--- START ---
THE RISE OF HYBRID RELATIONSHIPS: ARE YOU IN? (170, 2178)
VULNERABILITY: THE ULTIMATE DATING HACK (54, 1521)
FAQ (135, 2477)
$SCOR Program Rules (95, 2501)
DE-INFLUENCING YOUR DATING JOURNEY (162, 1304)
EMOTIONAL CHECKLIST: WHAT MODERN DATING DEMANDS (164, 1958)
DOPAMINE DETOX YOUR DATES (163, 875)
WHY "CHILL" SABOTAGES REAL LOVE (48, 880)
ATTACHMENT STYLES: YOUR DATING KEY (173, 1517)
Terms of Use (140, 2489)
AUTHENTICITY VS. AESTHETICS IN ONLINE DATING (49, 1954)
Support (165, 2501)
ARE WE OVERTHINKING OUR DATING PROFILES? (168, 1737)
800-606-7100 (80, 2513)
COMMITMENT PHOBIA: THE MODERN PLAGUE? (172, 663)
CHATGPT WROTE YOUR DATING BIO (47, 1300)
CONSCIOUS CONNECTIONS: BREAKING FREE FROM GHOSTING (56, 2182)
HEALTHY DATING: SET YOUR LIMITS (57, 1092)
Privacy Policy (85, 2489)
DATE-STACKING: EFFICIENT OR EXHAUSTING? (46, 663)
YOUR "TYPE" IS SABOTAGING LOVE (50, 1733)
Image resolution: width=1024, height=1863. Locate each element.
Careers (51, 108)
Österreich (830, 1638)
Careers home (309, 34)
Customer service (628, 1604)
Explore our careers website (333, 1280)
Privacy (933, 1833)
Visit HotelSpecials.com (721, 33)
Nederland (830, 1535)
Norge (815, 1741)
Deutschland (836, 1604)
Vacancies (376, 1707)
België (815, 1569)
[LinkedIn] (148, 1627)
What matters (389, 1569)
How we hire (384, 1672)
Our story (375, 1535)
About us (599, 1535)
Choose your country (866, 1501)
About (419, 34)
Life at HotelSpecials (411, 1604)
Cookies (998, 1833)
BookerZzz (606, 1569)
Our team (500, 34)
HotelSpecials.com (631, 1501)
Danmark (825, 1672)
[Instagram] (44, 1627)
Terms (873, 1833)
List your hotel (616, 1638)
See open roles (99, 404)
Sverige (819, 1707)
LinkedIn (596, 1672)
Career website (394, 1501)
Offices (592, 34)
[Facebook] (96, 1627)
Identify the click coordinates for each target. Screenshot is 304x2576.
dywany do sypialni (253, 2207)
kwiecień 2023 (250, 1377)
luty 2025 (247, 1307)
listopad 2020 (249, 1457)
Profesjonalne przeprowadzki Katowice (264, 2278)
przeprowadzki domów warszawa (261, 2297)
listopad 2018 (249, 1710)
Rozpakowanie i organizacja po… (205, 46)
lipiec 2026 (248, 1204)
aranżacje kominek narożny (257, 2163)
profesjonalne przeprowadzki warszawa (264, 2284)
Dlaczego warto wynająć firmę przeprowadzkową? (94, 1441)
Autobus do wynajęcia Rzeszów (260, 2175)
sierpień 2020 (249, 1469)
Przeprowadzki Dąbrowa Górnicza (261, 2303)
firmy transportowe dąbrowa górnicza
--- END ---
→ **What this task involves**
Your task is to quote, without any alteration, the lines running from the top of the records to the line that holds "ATTACHMENT STYLES: YOUR", both included.

→ **Result for this exercise**
THE RISE OF HYBRID RELATIONSHIPS: ARE YOU IN? (170, 2178)
VULNERABILITY: THE ULTIMATE DATING HACK (54, 1521)
FAQ (135, 2477)
$SCOR Program Rules (95, 2501)
DE-INFLUENCING YOUR DATING JOURNEY (162, 1304)
EMOTIONAL CHECKLIST: WHAT MODERN DATING DEMANDS (164, 1958)
DOPAMINE DETOX YOUR DATES (163, 875)
WHY "CHILL" SABOTAGES REAL LOVE (48, 880)
ATTACHMENT STYLES: YOUR DATING KEY (173, 1517)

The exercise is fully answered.